The recording, made by former deputy Jeremy Dye, was first reported by the Logan Daily News last month. The Huffington Post independently obtained a copy of the audio this week. Dye declined to comment.

The recording features Patrick Allison, who left the department after learning of the tape, joking about starting a business that sells crosses to burn in the yards of black people.

“We should make a little money if they all pay us to burn crosses in negroes' yards," Allison says on the recording. "We could sell portable crosses like a wood cross with a base. It could have the fire starter chunks built in it.”

Edwin Downs, who still works for the sheriff's department, also used offensive language on the recording. "Maybe you shouldn't be black," Downs said, referring to African-Americans worried about their children's safety after Martin was shot.

The sheriff's department required Downs and Allison to take racial sensitivity training "as soon as we heard about this incident," a spokesman told the Logan Daily News.

"Of course, I don't condone that at all, from them or anybody," Sheriff Lanny North told the Columbus Dispatch. "We should be setting an example."

Two Hocking County detectives in Ohio were secretly recorded using offensive language to discuss the killing of Trayvon Martin.
Two Hocking County detectives in Ohio were secretly recorded using offensive language to discuss the killing of Trayvon Martin.
Handout . / Reuters

Hocking County, in southeast Ohio, had a population of 28,725 in 2014. More than 97 percent of residents were white and 0.7 percent were black, according to the census.

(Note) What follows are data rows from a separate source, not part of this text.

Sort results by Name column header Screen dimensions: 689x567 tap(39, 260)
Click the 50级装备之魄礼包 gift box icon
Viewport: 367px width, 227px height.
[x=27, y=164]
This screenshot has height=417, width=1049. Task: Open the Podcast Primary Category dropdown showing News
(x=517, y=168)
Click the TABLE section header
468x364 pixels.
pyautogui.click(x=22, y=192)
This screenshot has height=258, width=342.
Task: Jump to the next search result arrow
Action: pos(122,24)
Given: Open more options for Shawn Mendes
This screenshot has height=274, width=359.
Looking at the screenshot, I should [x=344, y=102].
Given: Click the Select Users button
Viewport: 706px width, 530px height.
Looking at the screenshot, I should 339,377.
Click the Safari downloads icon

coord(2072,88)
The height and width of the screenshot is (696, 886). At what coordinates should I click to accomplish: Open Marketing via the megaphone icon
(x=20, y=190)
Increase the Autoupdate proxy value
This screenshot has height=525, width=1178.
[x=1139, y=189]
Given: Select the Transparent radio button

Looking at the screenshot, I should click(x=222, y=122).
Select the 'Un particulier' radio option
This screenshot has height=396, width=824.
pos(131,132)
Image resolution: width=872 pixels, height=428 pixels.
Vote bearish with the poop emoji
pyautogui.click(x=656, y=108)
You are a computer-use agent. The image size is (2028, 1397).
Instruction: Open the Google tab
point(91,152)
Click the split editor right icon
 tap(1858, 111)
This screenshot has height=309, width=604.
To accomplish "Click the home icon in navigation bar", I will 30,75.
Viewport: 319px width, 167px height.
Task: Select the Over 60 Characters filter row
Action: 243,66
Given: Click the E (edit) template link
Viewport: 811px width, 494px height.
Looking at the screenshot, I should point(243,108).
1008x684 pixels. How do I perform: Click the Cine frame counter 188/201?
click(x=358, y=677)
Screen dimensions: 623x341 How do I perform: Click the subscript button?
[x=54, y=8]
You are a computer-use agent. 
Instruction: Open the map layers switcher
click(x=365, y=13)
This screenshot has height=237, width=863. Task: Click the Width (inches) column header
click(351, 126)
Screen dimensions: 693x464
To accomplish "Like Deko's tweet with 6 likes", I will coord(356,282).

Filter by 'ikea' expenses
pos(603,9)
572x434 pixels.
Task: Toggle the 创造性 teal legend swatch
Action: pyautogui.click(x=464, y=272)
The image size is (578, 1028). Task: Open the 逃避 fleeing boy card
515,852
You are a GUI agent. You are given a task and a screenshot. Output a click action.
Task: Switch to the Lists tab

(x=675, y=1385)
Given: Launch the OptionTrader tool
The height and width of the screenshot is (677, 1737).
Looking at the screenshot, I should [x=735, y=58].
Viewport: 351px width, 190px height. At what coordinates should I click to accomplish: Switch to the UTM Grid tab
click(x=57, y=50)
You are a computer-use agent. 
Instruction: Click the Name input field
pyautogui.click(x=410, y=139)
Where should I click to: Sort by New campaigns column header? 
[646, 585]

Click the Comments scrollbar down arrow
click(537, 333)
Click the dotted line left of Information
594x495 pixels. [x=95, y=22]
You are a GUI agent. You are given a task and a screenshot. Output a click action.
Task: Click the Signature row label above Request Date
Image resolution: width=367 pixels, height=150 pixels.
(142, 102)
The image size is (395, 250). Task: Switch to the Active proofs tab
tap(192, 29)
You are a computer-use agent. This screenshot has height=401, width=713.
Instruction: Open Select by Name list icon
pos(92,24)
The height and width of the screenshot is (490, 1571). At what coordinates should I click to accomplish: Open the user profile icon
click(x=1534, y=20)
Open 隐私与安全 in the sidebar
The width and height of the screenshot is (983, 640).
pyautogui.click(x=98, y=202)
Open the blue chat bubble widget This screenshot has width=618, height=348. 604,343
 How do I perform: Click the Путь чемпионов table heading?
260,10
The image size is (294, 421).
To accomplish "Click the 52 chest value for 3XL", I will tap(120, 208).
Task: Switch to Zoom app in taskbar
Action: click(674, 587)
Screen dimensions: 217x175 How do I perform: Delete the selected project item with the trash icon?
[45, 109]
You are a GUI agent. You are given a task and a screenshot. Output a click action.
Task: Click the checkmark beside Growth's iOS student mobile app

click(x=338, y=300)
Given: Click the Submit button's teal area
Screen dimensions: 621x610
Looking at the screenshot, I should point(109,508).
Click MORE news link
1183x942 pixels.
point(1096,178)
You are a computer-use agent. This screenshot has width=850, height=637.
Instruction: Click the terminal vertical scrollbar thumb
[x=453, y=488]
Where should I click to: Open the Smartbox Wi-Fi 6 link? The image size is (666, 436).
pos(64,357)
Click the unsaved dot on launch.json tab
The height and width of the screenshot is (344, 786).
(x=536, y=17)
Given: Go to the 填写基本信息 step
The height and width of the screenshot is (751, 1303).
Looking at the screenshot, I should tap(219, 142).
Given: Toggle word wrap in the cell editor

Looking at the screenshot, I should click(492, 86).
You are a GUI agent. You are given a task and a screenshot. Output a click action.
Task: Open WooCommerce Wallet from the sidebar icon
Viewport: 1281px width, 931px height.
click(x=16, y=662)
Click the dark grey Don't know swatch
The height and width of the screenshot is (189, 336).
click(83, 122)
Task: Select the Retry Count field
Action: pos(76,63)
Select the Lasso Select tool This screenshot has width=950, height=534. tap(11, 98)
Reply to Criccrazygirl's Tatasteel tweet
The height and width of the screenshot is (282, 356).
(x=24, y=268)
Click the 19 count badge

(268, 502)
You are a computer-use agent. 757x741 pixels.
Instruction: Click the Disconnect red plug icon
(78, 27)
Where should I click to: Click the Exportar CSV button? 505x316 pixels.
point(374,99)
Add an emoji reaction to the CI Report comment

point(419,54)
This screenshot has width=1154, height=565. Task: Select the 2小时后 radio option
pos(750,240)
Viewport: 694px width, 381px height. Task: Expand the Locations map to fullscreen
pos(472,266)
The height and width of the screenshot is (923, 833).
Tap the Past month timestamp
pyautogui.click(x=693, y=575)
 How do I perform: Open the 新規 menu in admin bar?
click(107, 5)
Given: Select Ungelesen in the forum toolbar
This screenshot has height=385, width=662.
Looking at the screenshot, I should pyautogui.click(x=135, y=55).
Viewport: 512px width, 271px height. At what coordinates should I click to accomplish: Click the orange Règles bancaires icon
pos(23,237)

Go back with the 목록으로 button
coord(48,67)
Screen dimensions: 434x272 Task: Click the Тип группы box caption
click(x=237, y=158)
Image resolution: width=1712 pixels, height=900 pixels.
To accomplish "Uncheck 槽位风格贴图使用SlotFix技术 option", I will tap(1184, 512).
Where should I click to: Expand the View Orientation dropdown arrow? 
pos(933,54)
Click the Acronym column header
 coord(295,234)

The recordings came to light last year in a roundabout way, as part of a lawsuit filed by Hocking County Coroner David Cummin against North, Downs and other local officials. Cummin sued for malicious prosecution and intimidation of a public official after he had been accused of failing to do his job, according to The Columbus Dispatch. The case against Cummin was thrown out.

"Obviously someone is using them [the recordings] to try make them as public as possible to discredit Detective Downs and the sheriff," said attorney Randall Lambert, who represents Downs and North in the civil case.